South braces for more storms


AP

Photo

People walk on a road in Vilonia, Ark., Tuesday, April 26, 2011, after a tornado hit the area late Monday. The storm system killed at least seven people, including three who drowned in floods in northwest Arkansas.

Associated Press

VILONIA, Ark.

A day after a series of powerful storms in Arkansas killed 10 people in flooding and a tornado that twisted a tractor-trailer like a wrung dish rag, residents in several states braced Tuesday for a second-straight night of violent weather as forecasters again called for twisters to hammer the region.

The National Weather Service issued a high-risk warning for severe weather in a stretch extending from northeast of Memphis to just northeast of Dallas and covering a large swath of Arkansas. It last issued such a warning April 16, when dozens of tornadoes hit North Carolina and killed 21 people. Fourteen tornado warnings had been issued in Arkansas by 6 p.m. Tuesday, although there was no confirmation that any funnel clouds touched the ground.

A possible tornado touched down in the East Texas town of Edom on Tuesday evening, injuring at least one resident when her mobile home was destroyed, Edom Fire Chief Eddie Wood said.

The latest round of storms began as communities in much of the region struggled with flooding and damage from earlier twisters. In Arkansas, a tornado smashed Vilonia, just north of Little Rock, on Monday night, ripping the roof off the grocery store, flattening homes and tossing vehicles into the air.

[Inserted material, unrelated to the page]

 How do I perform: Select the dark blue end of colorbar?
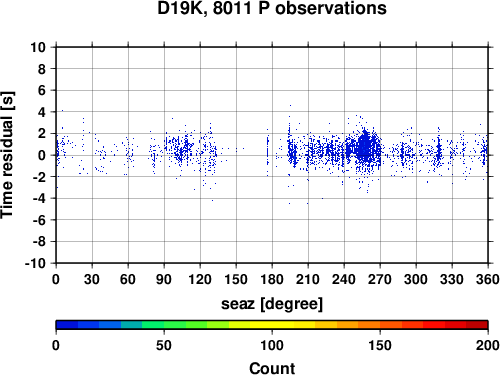pyautogui.click(x=67, y=325)
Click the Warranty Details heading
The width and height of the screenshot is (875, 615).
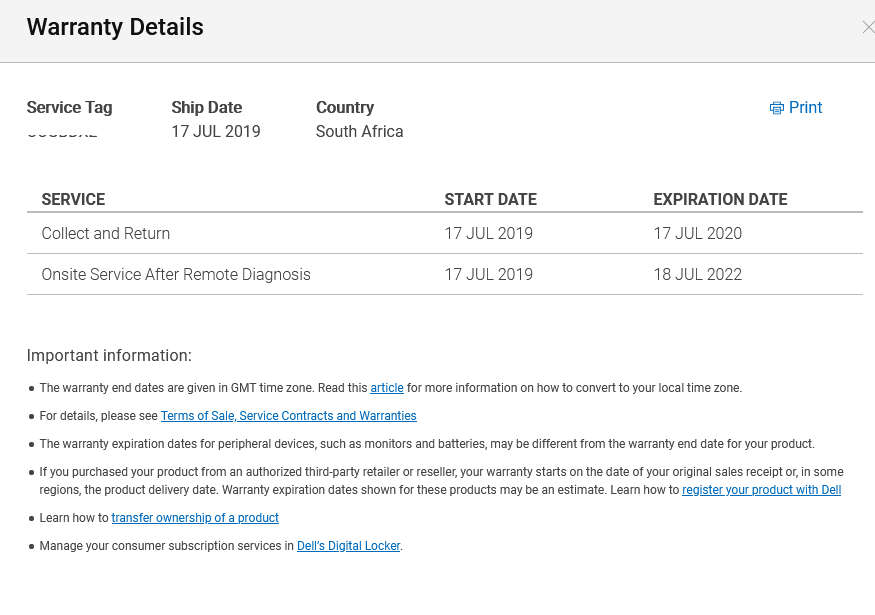click(x=115, y=27)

An early warning may have saved Lisa Watson’s life in that case. She packed up her three children and was speeding away from the Black Oak Ranch subdivision in Vilonia when she looked to her left and saw the twister approach. Two of her neighbors died in their mobile homes, and a visiting couple who took shelter in a metal shipping container where the husband stored tools died when the container was blown at least 150 feet into a creek.

Faulkner County Judge Preston Scroggin said the tornado tore through an area 3 miles wide and 15 miles long, and he thought more people might have died if the residents hadn’t been receiving warnings about a possible outbreak of tornadoes since the weekend and the local weather office hadn’t issued a warning almost 45 minutes before the twister hit Vilonia.